There are a number of charming Edwardian townhouses in the peaceful suburb of Croydon in the Inner West of Sydney that appeal to buyers seeking properties with personality and a historical atmosphere.

One such buyer was a Lebanese couple with two children; they were looking for a space with interesting foundations that could be built upon to create their dream home. Once they found their ideal three-bedroom, split-level Croydon property, they reached out to renowned Australian interior designer Greg Natale for a full makeover. 

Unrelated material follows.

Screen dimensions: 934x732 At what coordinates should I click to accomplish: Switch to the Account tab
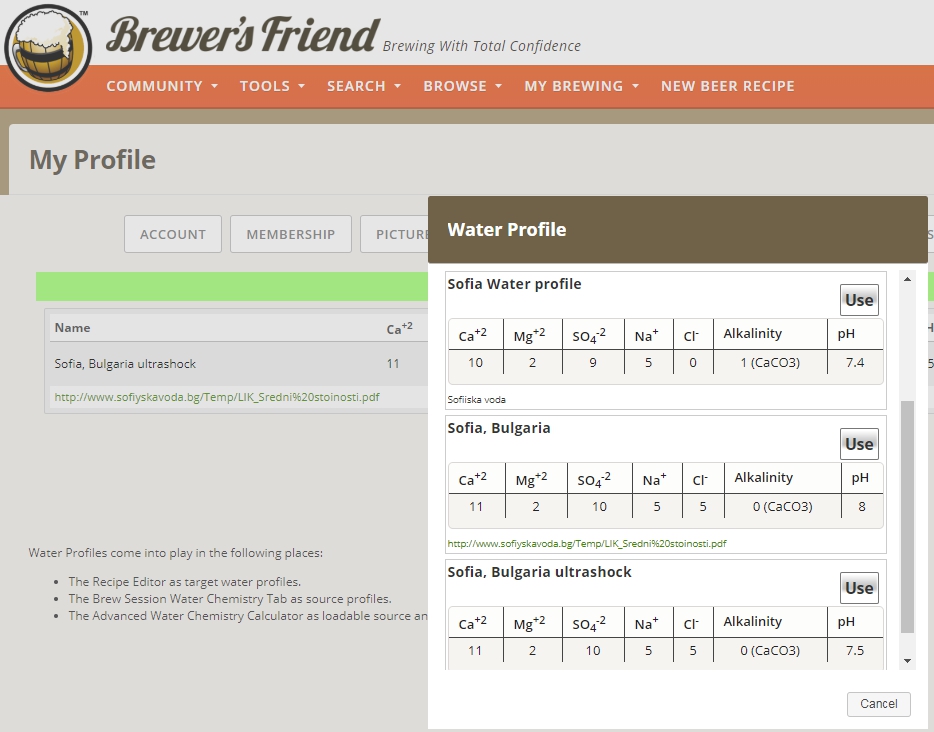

Greg Natale added a series of arches in the vestibule to reflect one of the house's original features; the light is by Visual Comfort while the rug is by Greg Natale for Designer Rugs

Interior designer Greg Natale

The couple requested that the exterior of the 3,000sqft house be rebuilt, and the interiors restored and renovated. What they had in mind was the abundant use of a black-and-white colour scheme to enhance the property’s original features. To this end, the facade of the residence was completely stripped back and repainted, with new brickwork. A new roof, a two-storey extension at the rear of the house and a backyard swimming pool were introduced to bring the historical property into the 21st century. 

Natale linked the home's interiors with a colour palette of powder blue and terracotta shades; the leather Soufflé chair is by Kelly Wearstler while the rug is by Catherine Martin for Designer Rugs. A collection of Fornasetti plates is displayed on the wall

One of the house’s original features was a single spectacular arch in the vestibule, which opened into the family room. Natale and his team restored the arch, then repeated its form and design by creating a series of differently sized arches around the vestibule, opening it onto other rooms and making it the core of the house. The result is a light, airy and open-concept interior, where period elements create a more modern flow of space. Other interior features such as the ceilings, woodwork, panelling and floors were restored to highlight the house’s Edwardian style. 

The monochrome theme continues outdoors, with striped curtains. The powder blue and terracotta palette can be seen in the flooring, which matches with the brick facade

Natale, who has been featured in numerous design magazines and was recently named the 2016 Luxury International Designer of the Year at High Point Market in North Carolina, linked the house’s exteriors and interiors with the use of a matching colour palette. Powder-blue interior walls mimic the colour of the exterior gables and add an air of old-world elegance to the spaces. Meanwhile, warm terracotta hues in the rugs and some of the paintings reflect the colour of the roof tiles. "These subtle colour choices provide a cohesive connection between the inside and out, and balance the monochromes that feature strongly in the design," says Natale, whose style is often characterised by layering of textures, editing for visual balance and the use of vibrant colours. 

With the owners’ request for a predominantly monochromatic scheme, Natale had to find a way to inject his signature vibrancy into the concept without an extensive colour palette. "I’m a big fan of monochromes and would argue that they can provide the most vibrant combination of all," he says. "Within the black-and-white palette, you can see how graphic details and geometric patterns bring balance and contrast."

The family's possessions pop against the elegant white bookshelf. Paintings by Scott Petrie, Orange is the New Black 1 and 2, contrast with the geometric rug and printed cushions in the family room

This balance and contrast can be seen in the vestibule, which features softer mid-tones in the swirling patterns of the wallpaper; in the formal living room, with its wall of Fornasetti plates and a rug by Academy Award-winning designer Catherine Martin; in a bedroom with striking chevron-patterned wallpaper.

"Editing is about establishing that balance – of colour, of shape, of old and new – and ensuring there is a dynamic juxtaposition between pieces and finishes," says Natale. "At every stage of the design process, I step back to check that every element is working together, creating interest but also enhancing liveability."

The kitchen features the Bond dining table by Jonathan Adler and silver-leafed David dining chairs by Worlds Away

The introduction of Fornasetti designs was a considered response to the space inspired by the vestibule’s arches – a form that the Milanese painter, sculpture and interior decorator Piero Fornasetti was known to favour. In the kitchen, a repetition of Fornasetti arched tiles creates an intricate splashback, which is echoed in the exaggerated arch panels in the kitchen cabinetry and cupboards. The plates in the living room and the wallpaper in the library, also by Fornasetti, enhance the visual and stylistic links, bringing modern eclecticism to a classic setting.

The simple yet sophisticated master bedroom features Chevron wallpaper by Greg Natale for Porter's Paints and a patterned rug also by Greg Natale for Designer Rugs

Every considered detail, which includes carefully curated Jonathan Adler and vintage pieces, items by Kindel Furniture, lighting by Visual Comfort and artwork by Sydney painter Scott Petrie, brings together the classic and the modern. The effect is a sophisticated, multilayered and welcoming home where a cohesive visual language connects people with their environment.